Pensez-vous qu’il faut être un fin stratège en amour ?
“Je crois que parfois la stratégie peut être un parfait parachute pour se tirer de situations délicates.”
Le film est une déclaration d’amour à la ville de Chicago…
“J’ai grandi tout près de cette ville et j’ai pensé qu’elle serait le décor idéal pour ce film. Contrairement à New York ou à Los Angeles, il n’y a pas ce côté fashion. À Chicago, ce sont des vrais gens. J’adore aussi l’architecture de cette ville. C’est aussi un endroit chaud et accueillant donc je voulais que l’action se situe dans ce décor, d’abord pour des raisons personnelles et puis je voulais que les personnages soient ancrés dans la réalité. Que ce soient des gens qui travaillent et qui soient dans le réalisme.”

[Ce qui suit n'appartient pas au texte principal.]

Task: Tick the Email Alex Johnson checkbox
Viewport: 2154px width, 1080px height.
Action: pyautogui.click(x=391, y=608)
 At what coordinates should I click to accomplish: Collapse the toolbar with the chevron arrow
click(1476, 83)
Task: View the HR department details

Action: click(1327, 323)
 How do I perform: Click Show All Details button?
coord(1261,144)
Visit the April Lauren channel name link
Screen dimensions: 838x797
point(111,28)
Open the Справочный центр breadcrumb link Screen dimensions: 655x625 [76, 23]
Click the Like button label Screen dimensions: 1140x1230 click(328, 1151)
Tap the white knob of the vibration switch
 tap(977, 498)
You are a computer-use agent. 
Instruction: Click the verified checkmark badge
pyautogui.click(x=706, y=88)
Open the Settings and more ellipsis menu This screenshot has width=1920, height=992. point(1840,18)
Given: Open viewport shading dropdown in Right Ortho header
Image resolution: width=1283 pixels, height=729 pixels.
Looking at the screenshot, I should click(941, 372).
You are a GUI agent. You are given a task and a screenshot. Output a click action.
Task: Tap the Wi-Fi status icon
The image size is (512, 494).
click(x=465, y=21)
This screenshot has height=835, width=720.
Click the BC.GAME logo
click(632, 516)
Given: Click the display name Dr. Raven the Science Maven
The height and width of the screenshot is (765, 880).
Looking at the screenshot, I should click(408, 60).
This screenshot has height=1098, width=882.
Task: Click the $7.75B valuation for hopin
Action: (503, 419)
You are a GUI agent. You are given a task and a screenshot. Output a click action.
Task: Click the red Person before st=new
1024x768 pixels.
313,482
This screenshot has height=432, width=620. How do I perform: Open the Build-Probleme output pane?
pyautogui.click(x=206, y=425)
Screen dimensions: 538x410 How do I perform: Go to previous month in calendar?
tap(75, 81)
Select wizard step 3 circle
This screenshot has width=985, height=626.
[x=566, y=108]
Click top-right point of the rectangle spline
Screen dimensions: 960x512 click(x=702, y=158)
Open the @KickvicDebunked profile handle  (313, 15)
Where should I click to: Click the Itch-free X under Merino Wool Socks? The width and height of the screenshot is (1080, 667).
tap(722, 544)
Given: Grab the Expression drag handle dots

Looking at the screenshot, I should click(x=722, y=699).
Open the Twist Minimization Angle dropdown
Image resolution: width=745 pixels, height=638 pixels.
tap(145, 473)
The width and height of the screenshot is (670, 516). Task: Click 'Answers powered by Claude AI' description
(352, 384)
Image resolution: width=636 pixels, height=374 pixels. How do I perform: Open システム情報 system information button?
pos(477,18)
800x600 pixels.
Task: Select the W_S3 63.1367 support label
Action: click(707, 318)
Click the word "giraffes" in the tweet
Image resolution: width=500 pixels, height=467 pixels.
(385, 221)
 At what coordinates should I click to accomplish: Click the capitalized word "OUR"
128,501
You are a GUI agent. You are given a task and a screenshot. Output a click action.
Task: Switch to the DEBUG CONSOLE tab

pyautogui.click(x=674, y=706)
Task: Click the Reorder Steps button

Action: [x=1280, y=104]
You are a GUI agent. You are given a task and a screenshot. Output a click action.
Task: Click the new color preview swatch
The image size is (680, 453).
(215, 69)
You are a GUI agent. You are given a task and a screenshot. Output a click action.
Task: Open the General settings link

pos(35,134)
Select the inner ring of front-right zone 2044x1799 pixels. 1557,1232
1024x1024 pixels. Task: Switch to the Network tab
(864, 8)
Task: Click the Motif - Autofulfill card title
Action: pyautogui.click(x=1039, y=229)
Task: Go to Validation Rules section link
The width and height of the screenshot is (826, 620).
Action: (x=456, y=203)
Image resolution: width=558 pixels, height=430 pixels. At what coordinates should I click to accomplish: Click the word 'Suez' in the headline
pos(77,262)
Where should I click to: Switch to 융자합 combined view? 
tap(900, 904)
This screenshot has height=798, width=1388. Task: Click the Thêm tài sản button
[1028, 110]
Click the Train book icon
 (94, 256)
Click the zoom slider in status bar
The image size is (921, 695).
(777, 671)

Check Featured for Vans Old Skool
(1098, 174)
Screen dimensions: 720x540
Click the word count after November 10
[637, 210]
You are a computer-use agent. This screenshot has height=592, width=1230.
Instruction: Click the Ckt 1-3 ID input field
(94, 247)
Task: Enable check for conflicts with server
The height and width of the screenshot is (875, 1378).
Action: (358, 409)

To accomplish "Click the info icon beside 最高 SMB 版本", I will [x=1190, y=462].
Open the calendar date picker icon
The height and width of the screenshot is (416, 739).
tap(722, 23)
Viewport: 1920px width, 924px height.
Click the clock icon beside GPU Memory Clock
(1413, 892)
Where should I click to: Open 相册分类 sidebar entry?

Pourquoi avoir fait de votre personnage un Polonais ?
“Après Varsovie, Chicago est la ville avec la plus grande concentration de population polonaise du monde. Il y a une communauté polonaise extraordinaire là-bas. Je trouvais ça sympa d’inscrire mon personnage dans cette tradition. D’abord parce qu’ils ont une tradition très familiale et cela donnait un caractère authentique à Gary.”